··· RECORDS SHOWN ···
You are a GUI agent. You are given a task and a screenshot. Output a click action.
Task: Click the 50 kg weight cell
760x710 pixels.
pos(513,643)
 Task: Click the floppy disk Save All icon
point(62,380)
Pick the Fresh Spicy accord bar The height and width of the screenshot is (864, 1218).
···
··· RECORDS SHOWN ···
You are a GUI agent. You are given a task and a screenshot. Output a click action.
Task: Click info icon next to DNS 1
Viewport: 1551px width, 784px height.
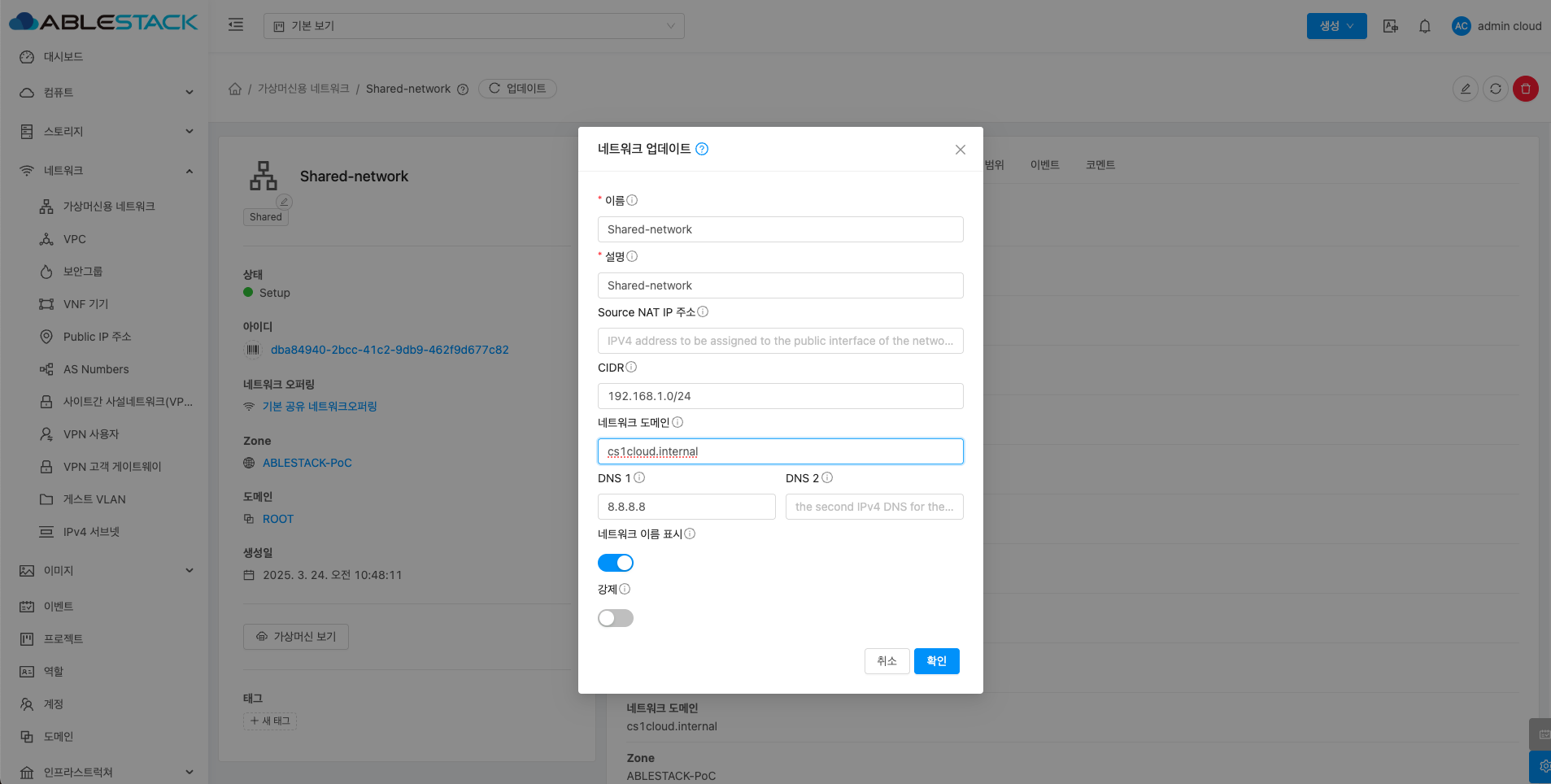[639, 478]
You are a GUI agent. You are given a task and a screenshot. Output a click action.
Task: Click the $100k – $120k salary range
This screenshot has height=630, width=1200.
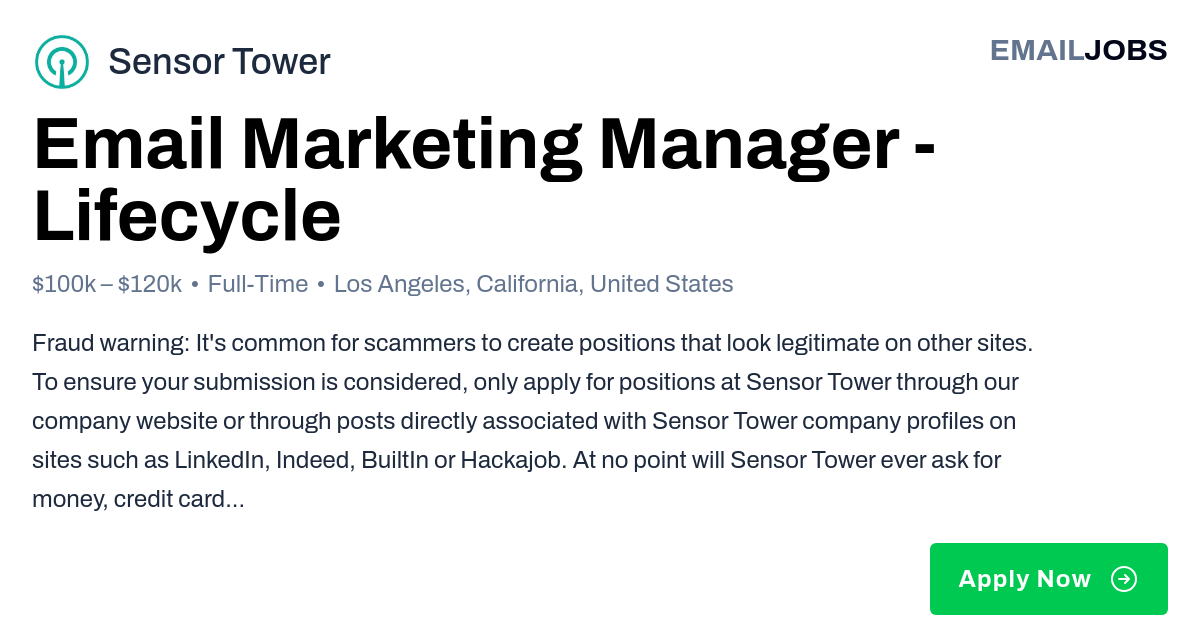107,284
···
··· RECORDS SHOWN ···
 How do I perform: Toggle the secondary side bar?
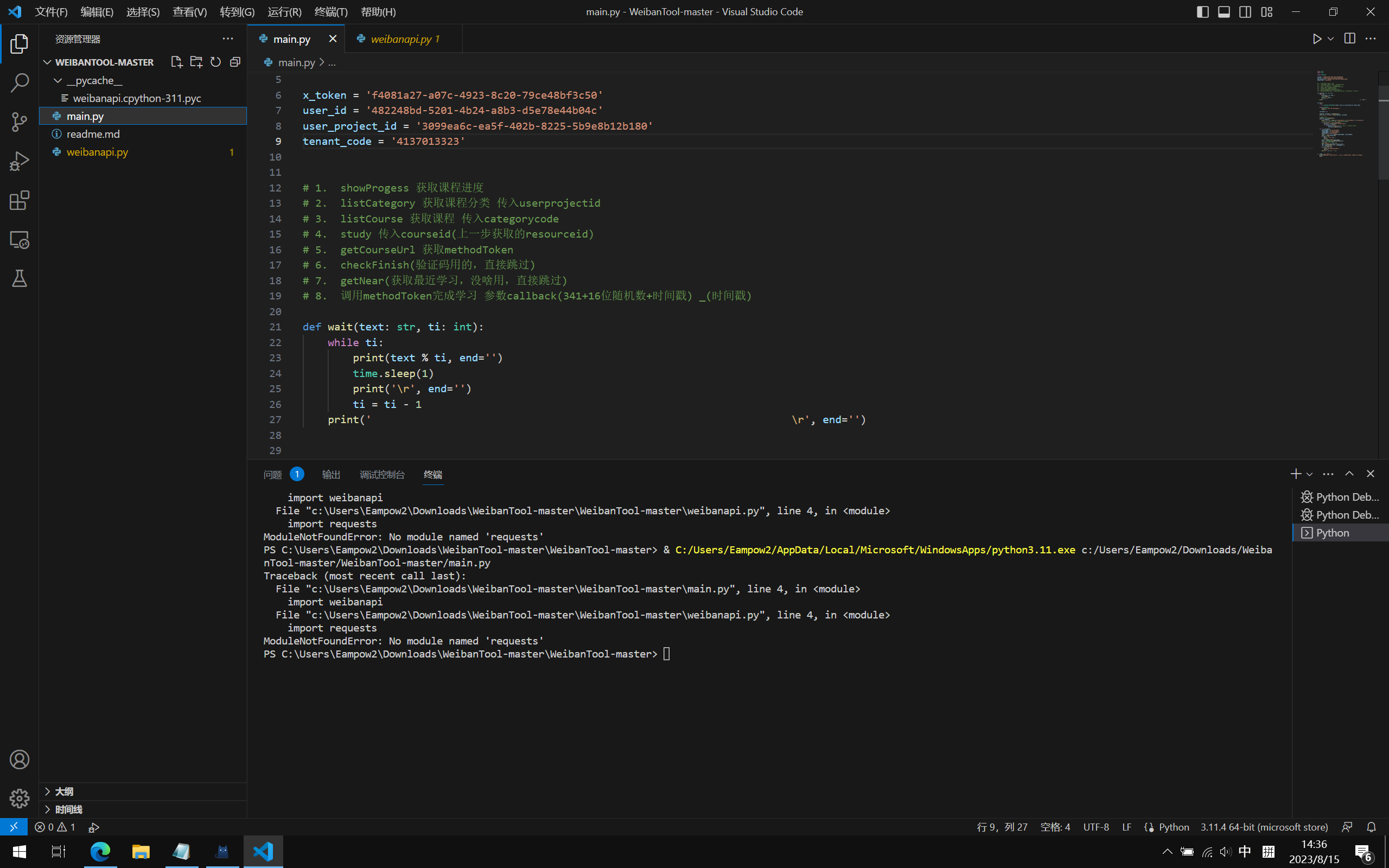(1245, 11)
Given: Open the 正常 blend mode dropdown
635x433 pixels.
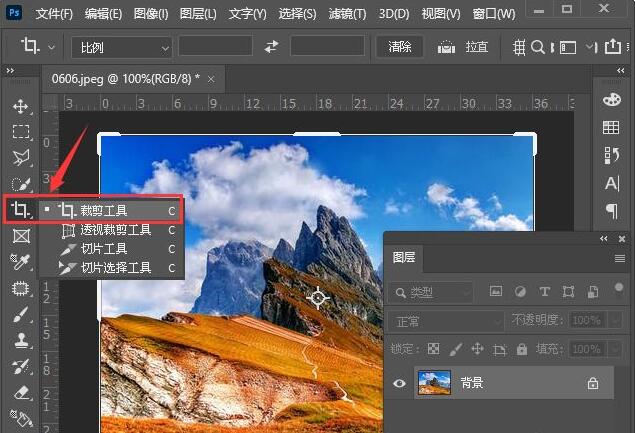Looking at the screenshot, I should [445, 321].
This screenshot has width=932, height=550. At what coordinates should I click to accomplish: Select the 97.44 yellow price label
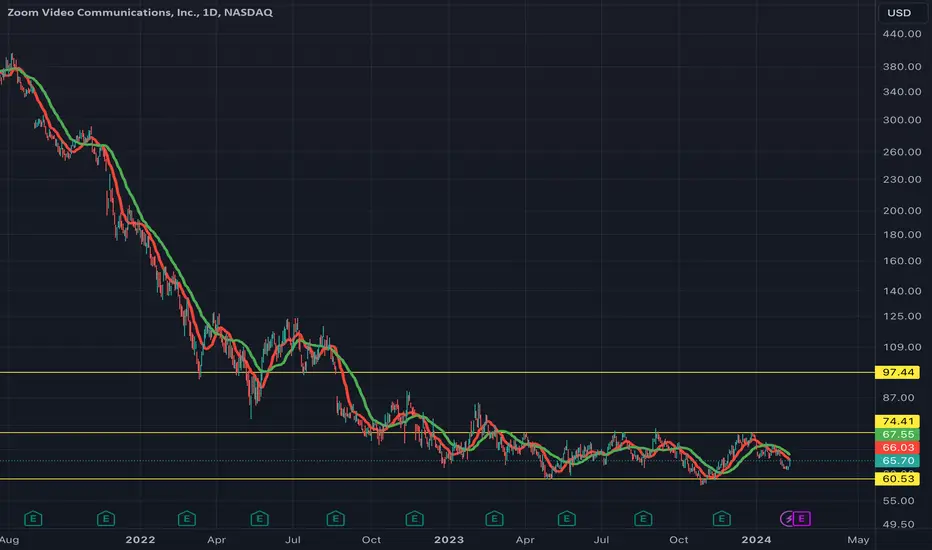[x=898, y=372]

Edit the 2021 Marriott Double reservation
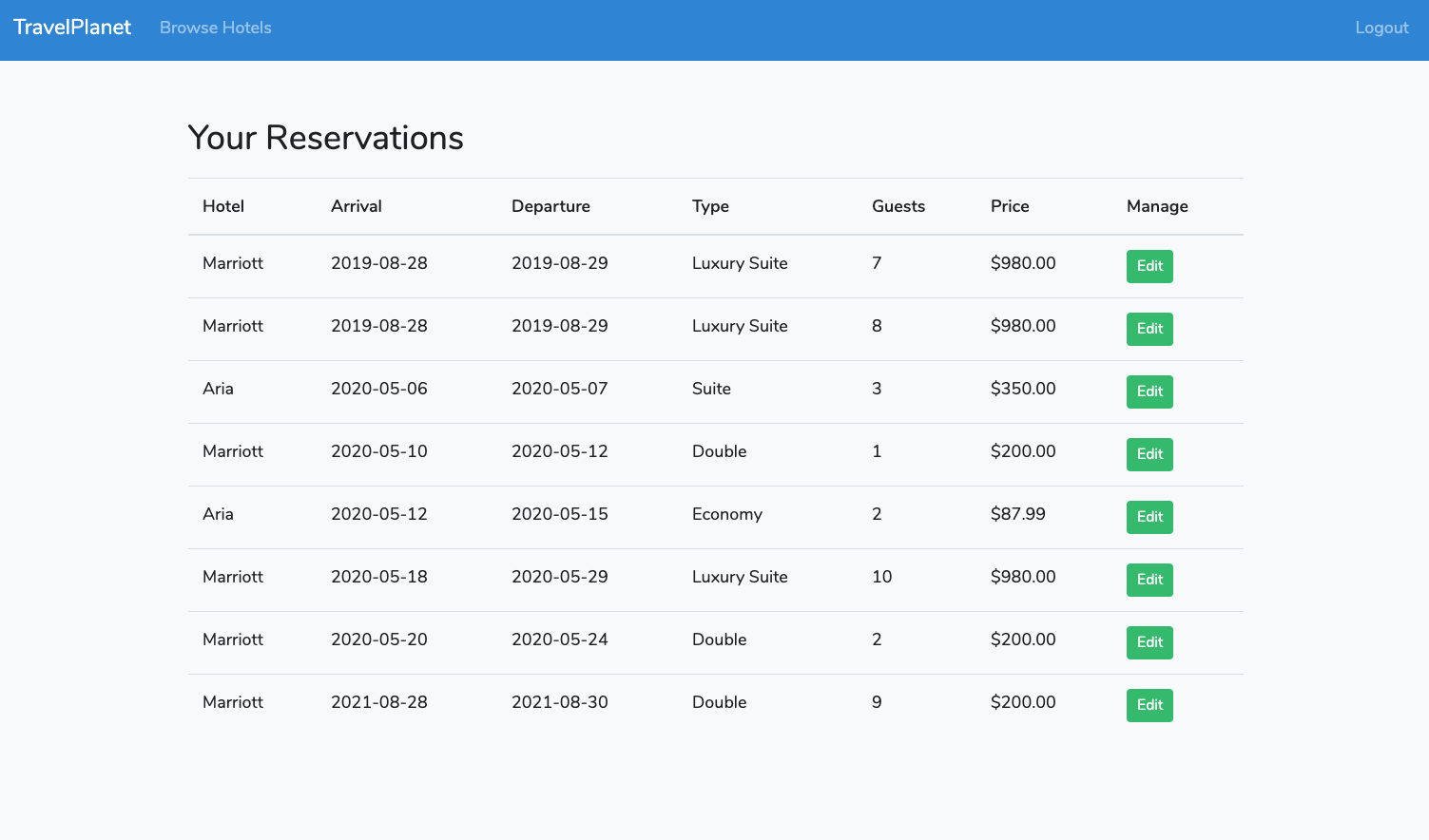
···
How many lines of the records above contain the string "height", counting only matches in the same case? Give the number alone.

* **SOLUTION TO THIS TASK**
4